Stated problem: Convert the stretch of lines from the start of the records through the line containing "point(119,14)" into a numbered list, skipping any blank lines and leaving out the pictures.
[start Supplied entries]
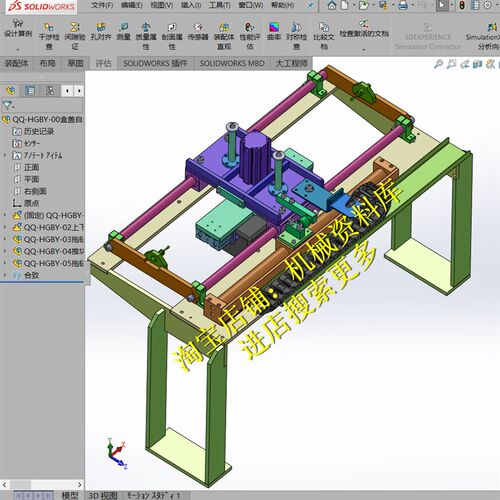The height and width of the screenshot is (500, 500).
Task: Click the Sensor (传感器) toolbar icon
Action: (198, 31)
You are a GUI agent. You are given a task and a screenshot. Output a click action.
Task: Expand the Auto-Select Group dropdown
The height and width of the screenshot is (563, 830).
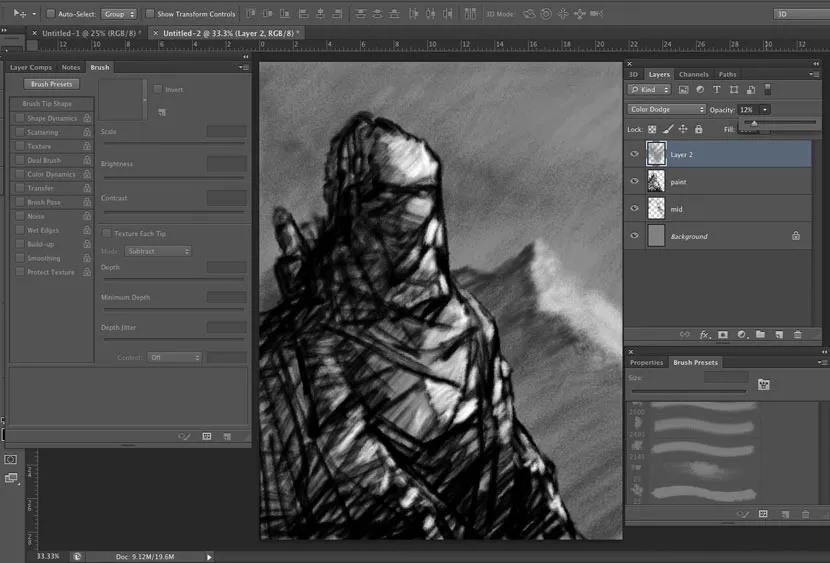point(119,14)
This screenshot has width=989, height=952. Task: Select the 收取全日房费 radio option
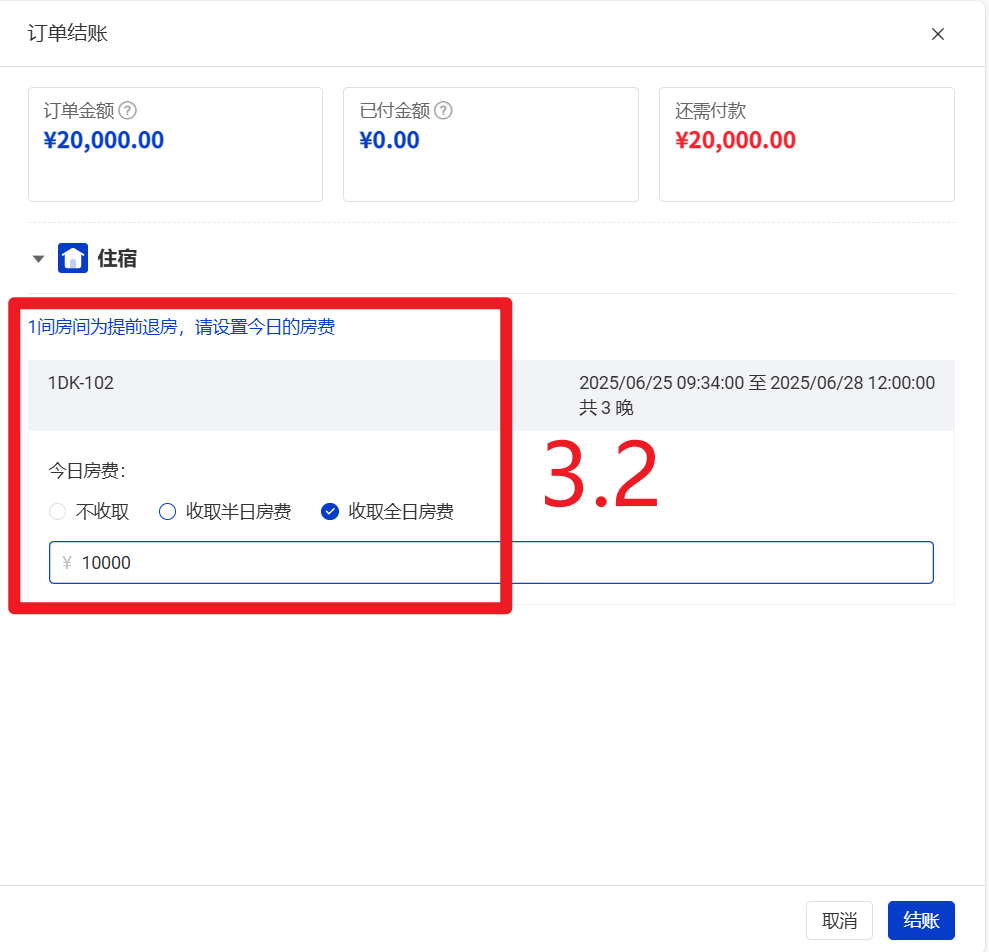point(330,512)
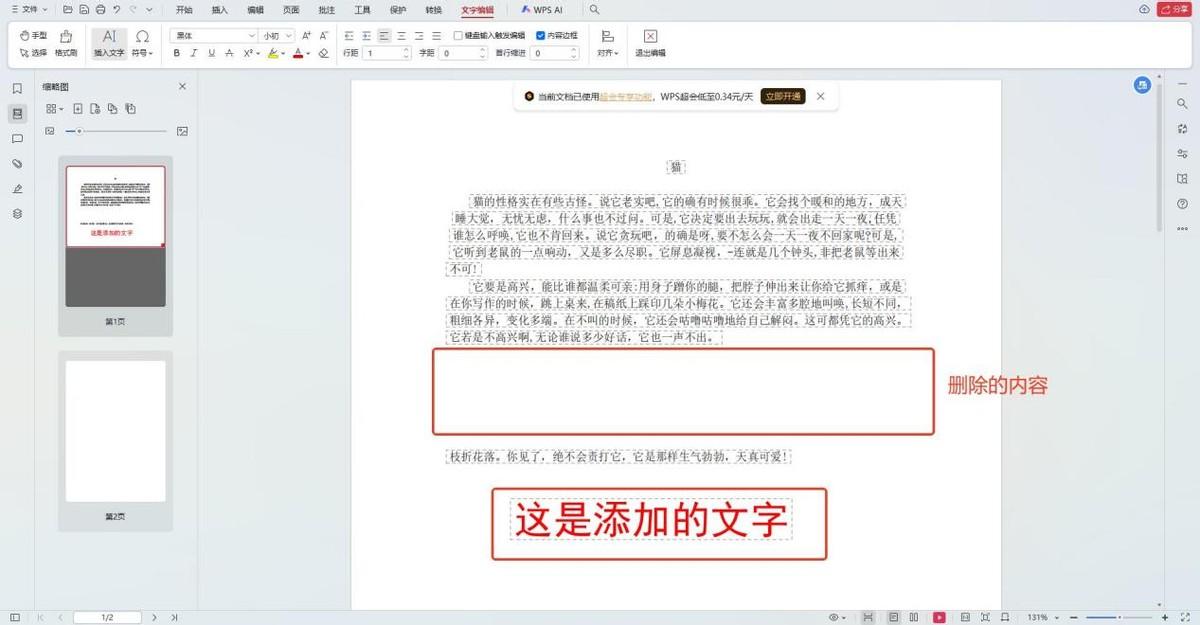Click the 退出编辑 exit editing button

650,43
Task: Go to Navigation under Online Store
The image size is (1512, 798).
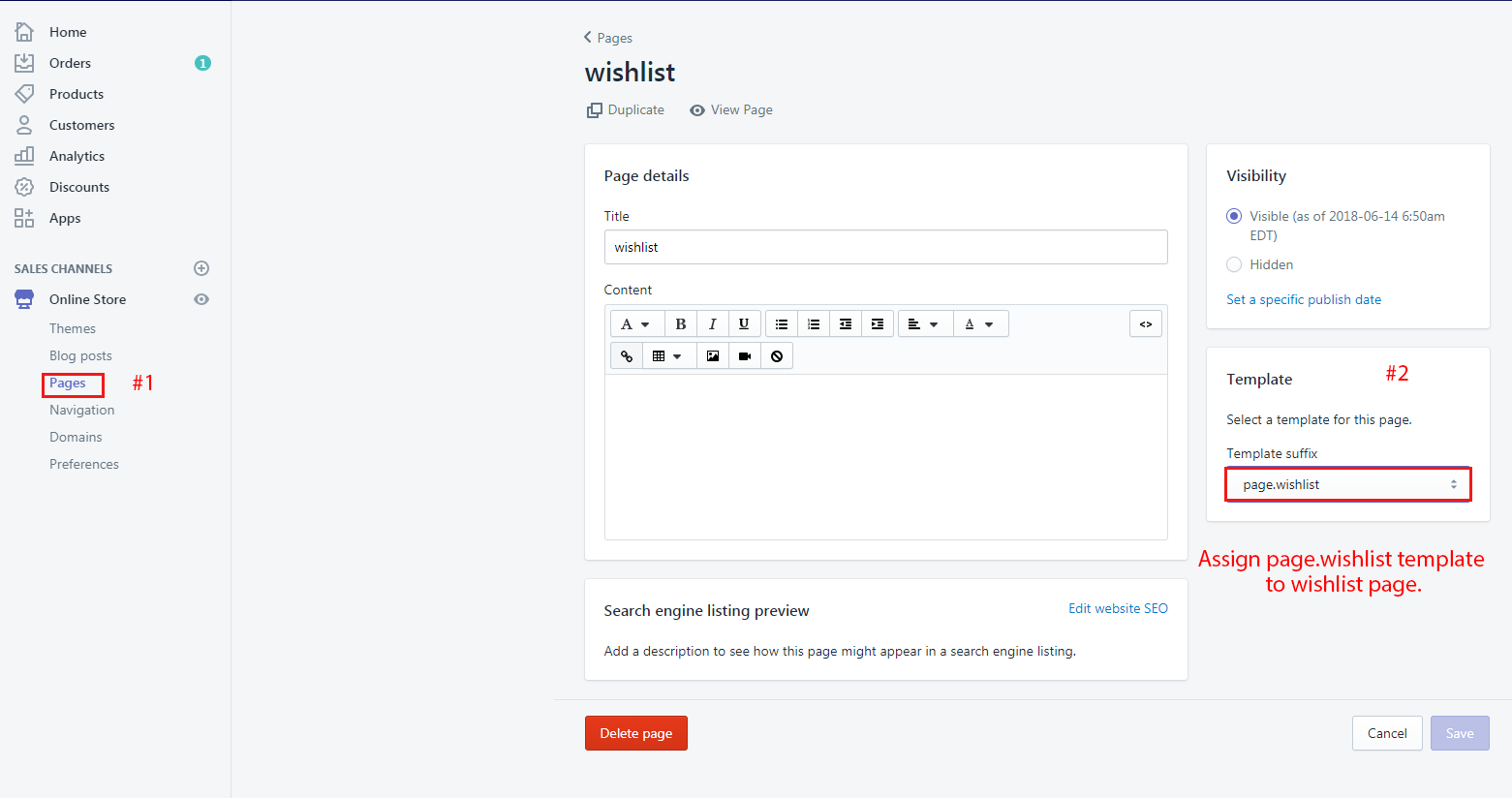Action: [82, 410]
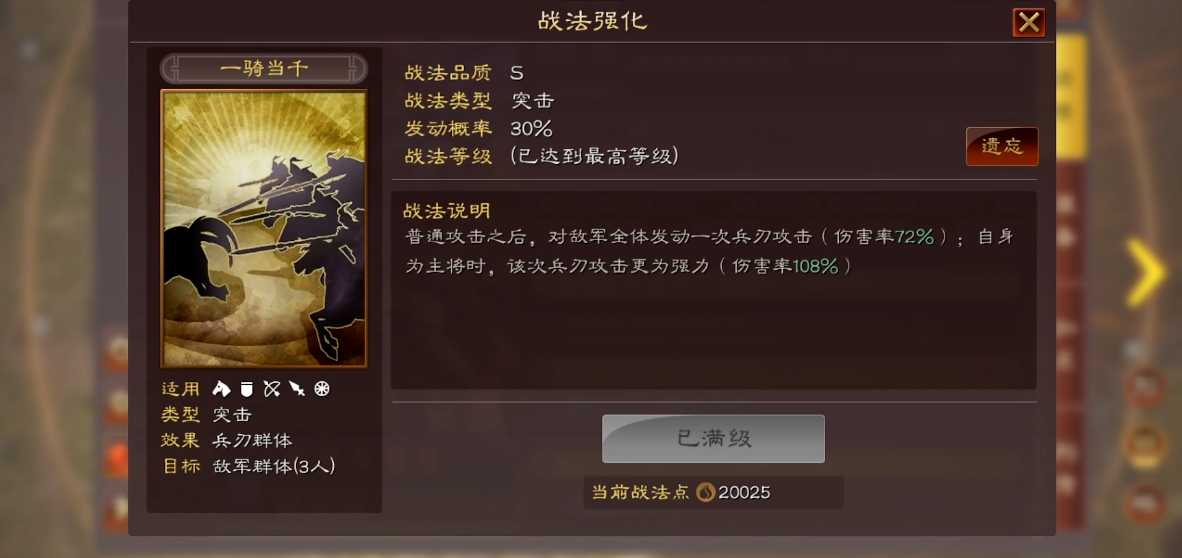Go to next skill with yellow arrow
The image size is (1182, 558).
coord(1145,273)
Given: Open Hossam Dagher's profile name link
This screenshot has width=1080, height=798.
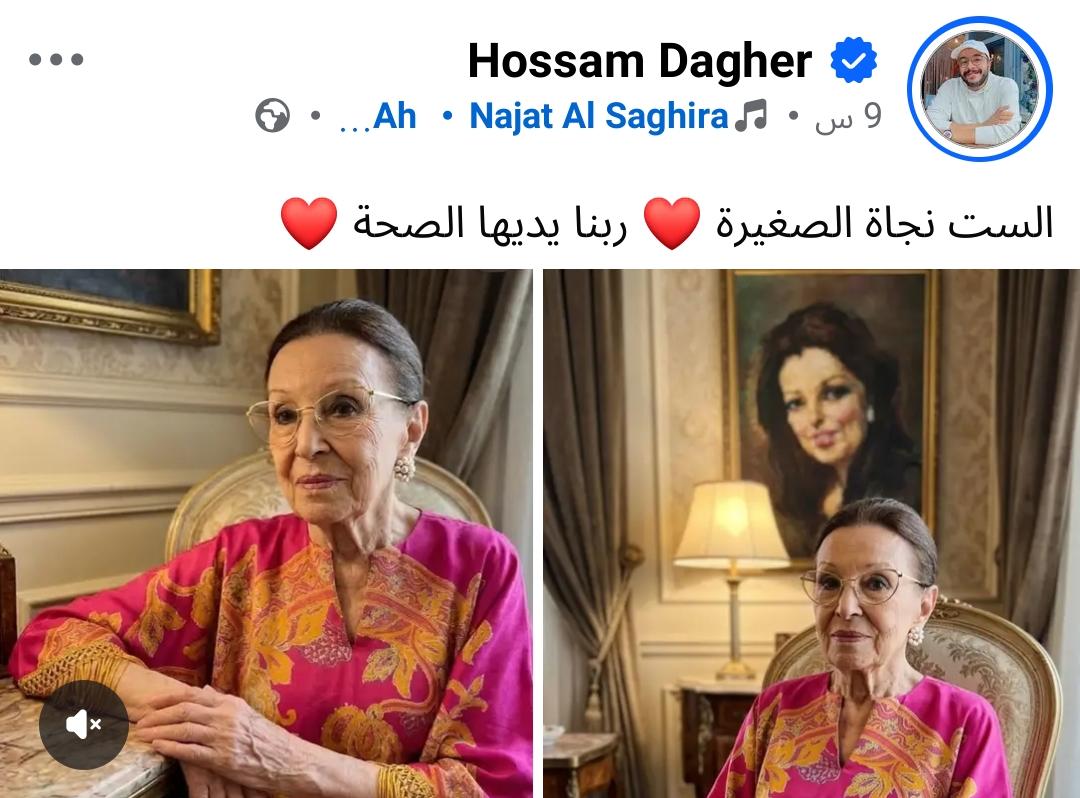Looking at the screenshot, I should click(x=640, y=61).
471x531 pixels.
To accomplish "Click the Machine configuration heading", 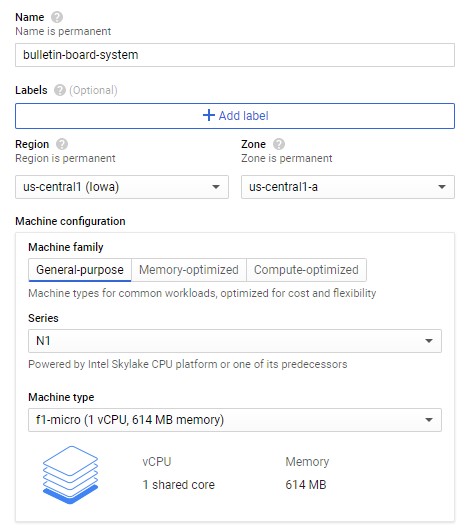I will (x=70, y=221).
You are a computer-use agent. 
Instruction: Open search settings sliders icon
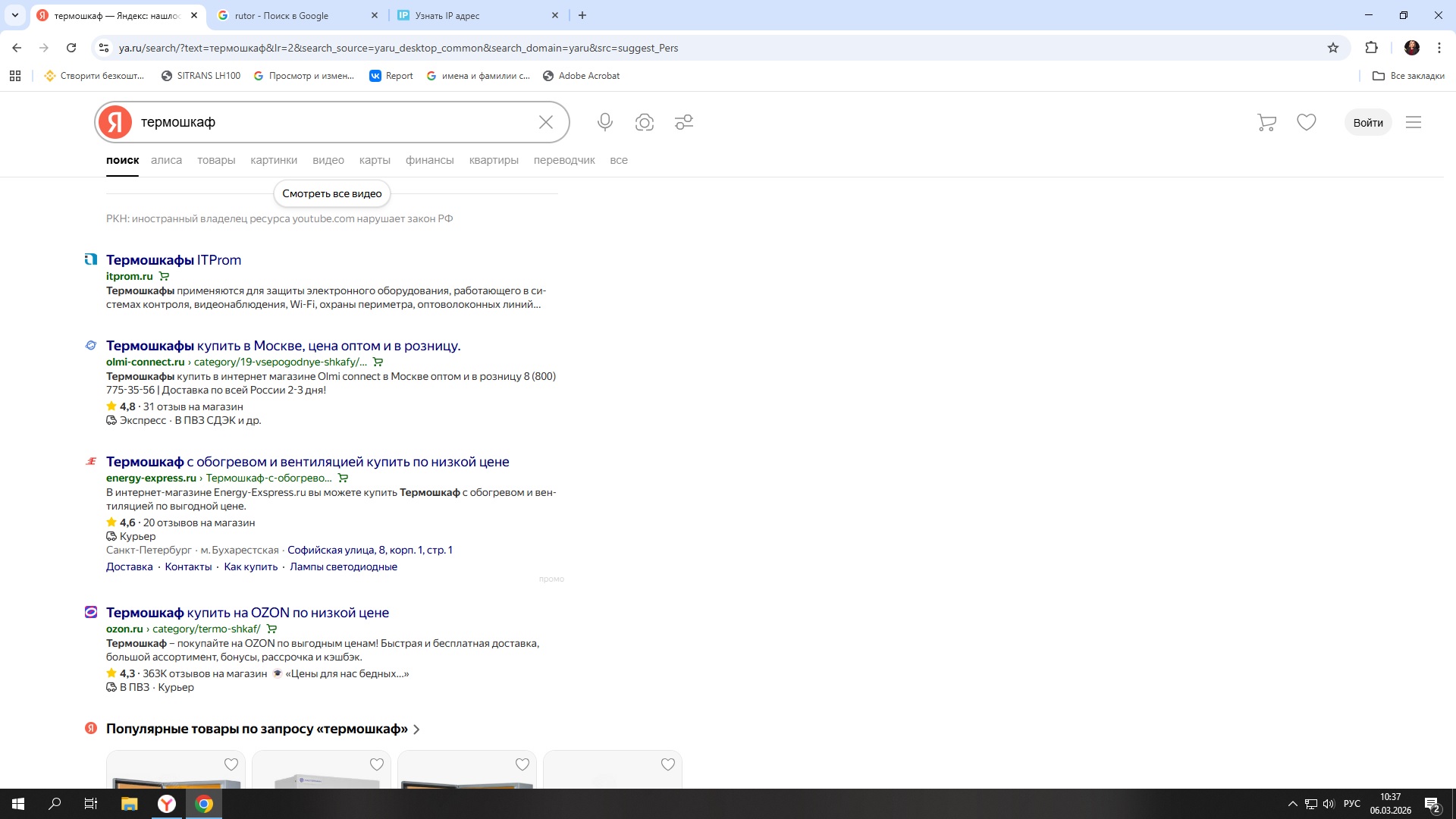(683, 122)
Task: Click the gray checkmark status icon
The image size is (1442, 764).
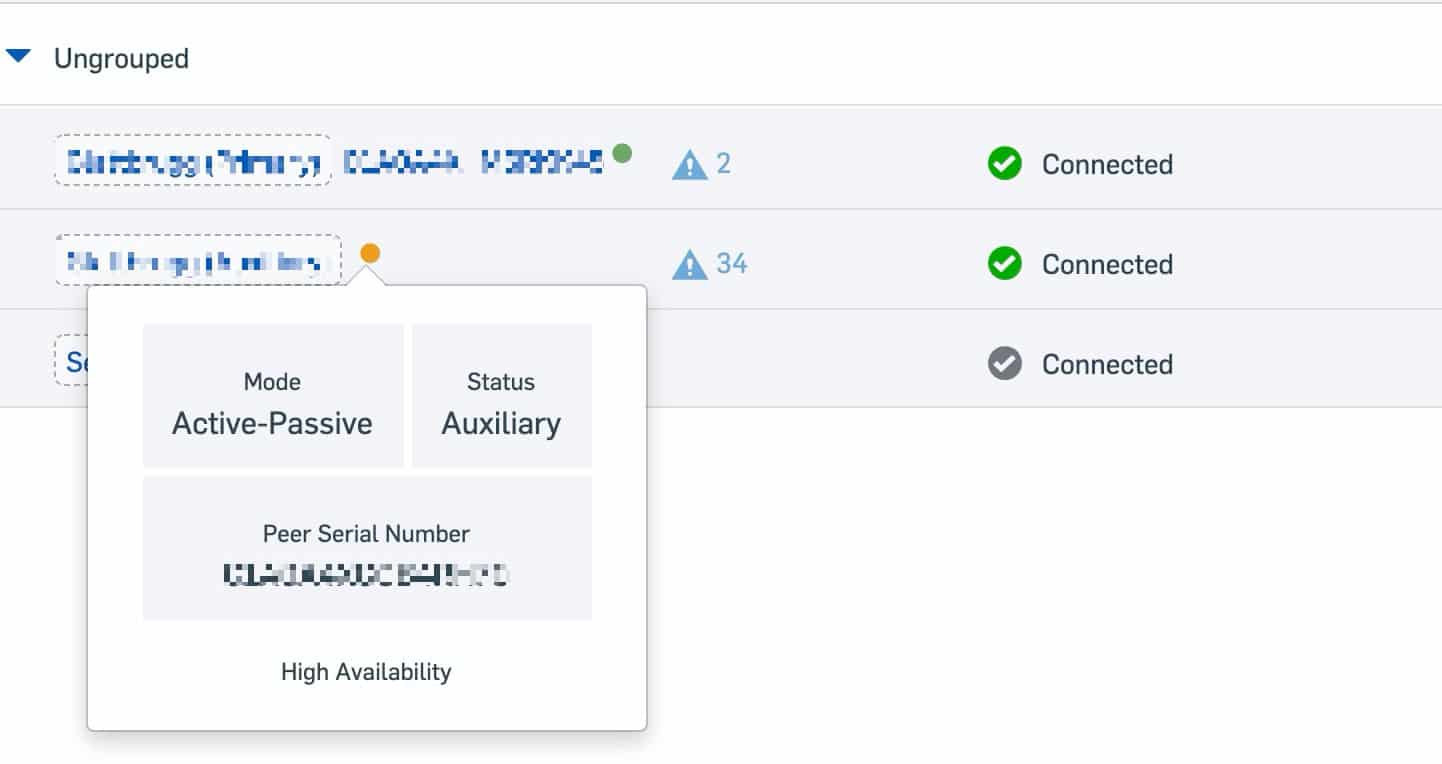Action: click(1004, 364)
[end Supplied entries]
Result of this task:
1. The height and width of the screenshot is (500, 500).
2. Task: Click the Sensor (传感器) toolbar icon
3. Action: (198, 31)
4. You are a GUI agent. You are given a task and a screenshot. Output a click action.
5. Task: Expand the Auto-Select Group dropdown
6. The height and width of the screenshot is (563, 830).
7. point(119,14)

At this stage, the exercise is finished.